Even in the dark of December, tickseed and Spanish needles can be found here. More than 3,000 native and naturalized plants grow on the peninsula, the result of the land’s shape, location and climate — temperate in the north, subtropical in the Keys.
Not every plant grows everywhere. Commoners such as thistle are weeds to the world, but scrub lupine and scrub balm — once sprinkled throughout the central ridge of Florida — are now the rarest of the rare. With natural habitats being lost to development, plants become opportunists. Pine hyacinths thrive on a trash-laden lot along a busy highway. A bouquet of yellow bachelor buttons pops up on a sandy roadside.
As any gardener knows, plants have their preferences. Some like it wet; others, dry. Iris and pickerelweed can be found along rivers and streams, and in ditches. Prickly pear cactus thrives in desert-like conditions. Some species, such as blanketflower, can handle full sun; others, such as dayflower and scrub morning glory, dissolve in the heat of noon.

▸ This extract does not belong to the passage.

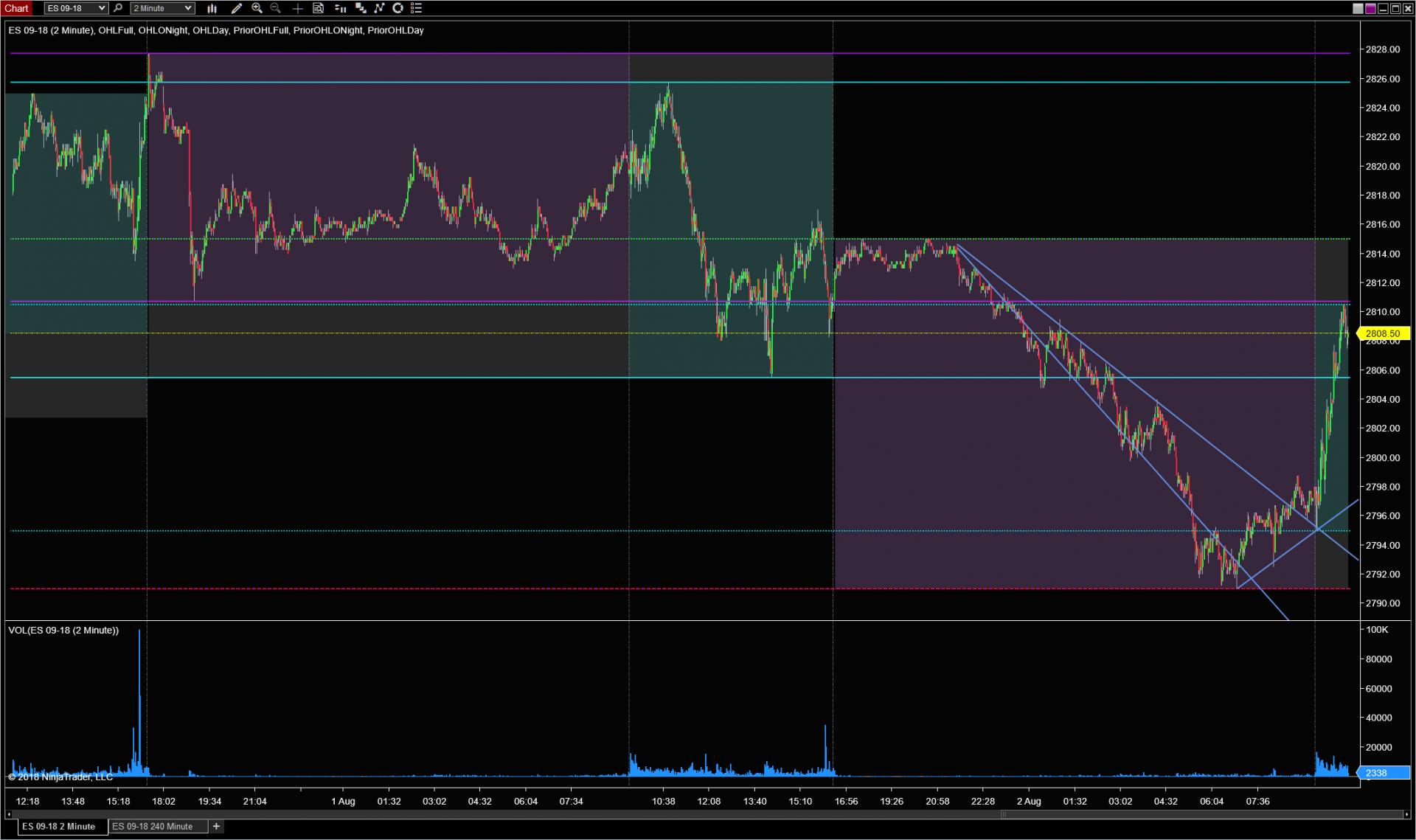Open the chart properties list icon
The image size is (1416, 840).
click(416, 8)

Though the Earth’s warming is changing the game plan, many plants bloom on a schedule. Southern dewberry and yellow jessamine herald the arrival of spring. Pawpaw, another early bird, is scattered throughout pastures. Coral bean attracts migrating ruby-throated hummingbirds in April. Around that time, irises flourish along creeks and ditches. When the rains start, pink Sabatia and yellow bachelor buttons spring up in the fields. In fall, acres of flattop goldenrod billow across the pine flatwoods.
In nature, nothing is alone. Butterflies, bees, flies, ants and birds depend on plants for food and shelter. Landfills attract birds who “plant” seeds. In turn, the birds transport pollen, ensuring the next generation.